Here, the law deals with three different types of potential windfalls – an inheritance, a property settlement, and a life insurance claim. If you receive or expect to receive any of these types of income within 180 days of your filing a bankruptcy, the income is subject to a bankruptcy court trustee’s interest for the bankruptcy estate if the income is not truly a windfall, even after the close of a bankruptcy case.
The Potential Results of a Real Windfall
In the case of the illustration above, the couple’s filing of the Chapter 7 more than 180 days before they learned of the unexpected windfall may likely give them ample grounds for not reporting the income. The Mother-in-law might or might not have died within the 180 days of filing. The information was not provided.

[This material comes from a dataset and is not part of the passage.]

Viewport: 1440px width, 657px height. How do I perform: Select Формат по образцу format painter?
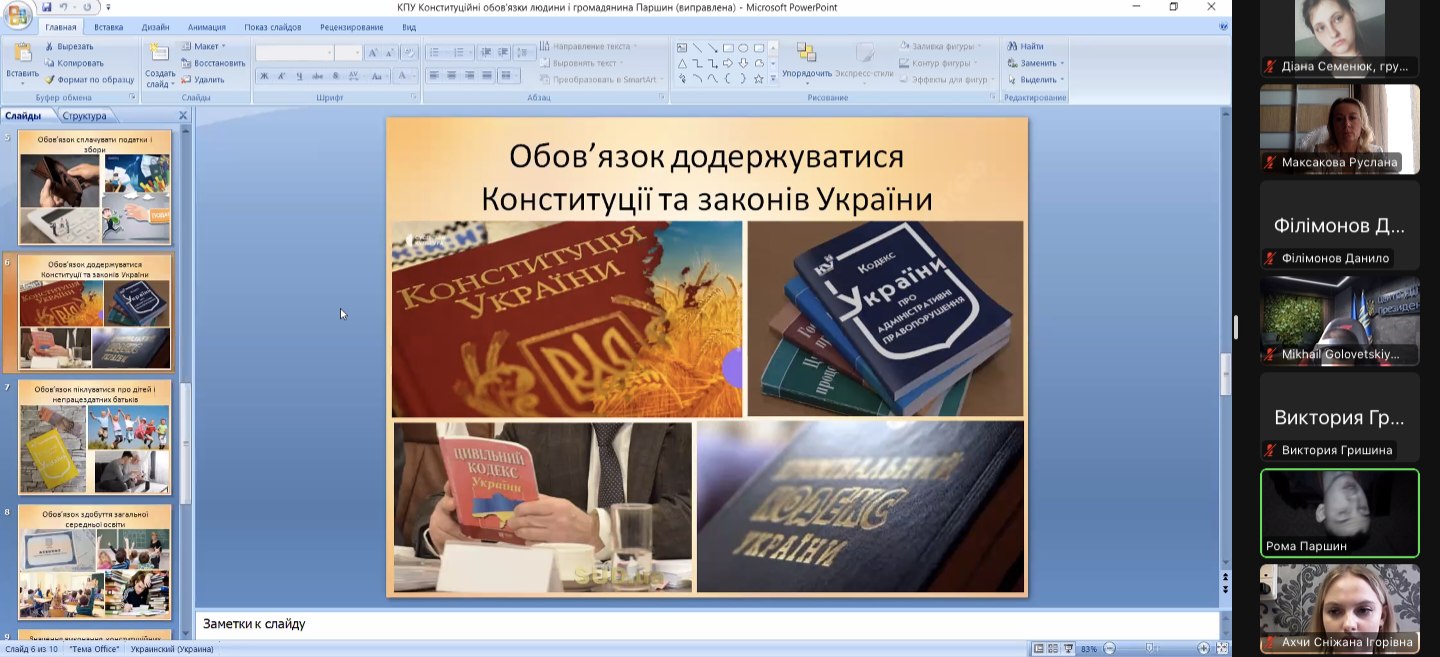[94, 80]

Had she died within that time, that would have created a gray area in which the bankruptcy court trustee might challenge an inheritance claim in the interest of the bankruptcy estate.
The couple is required to let the trustee know of any inheritance if it occurs within the time frame of the bankruptcy rules, but in a windfall situation, and that being one that is unexpected, the couple would not be required to inform the trustee if they learned about the windfall outside the 180 day time frame.
- Chapter 7 Questions and Potential Answers (betterbankruptcy.com)
- Bankruptcy Basics: Individual Debt Adjustment in Chapter 13 (betterbankruptcy.com)
- Bankruptcy Law Makes Filing More Costly but Is It Fair? (betterbankruptcy.com)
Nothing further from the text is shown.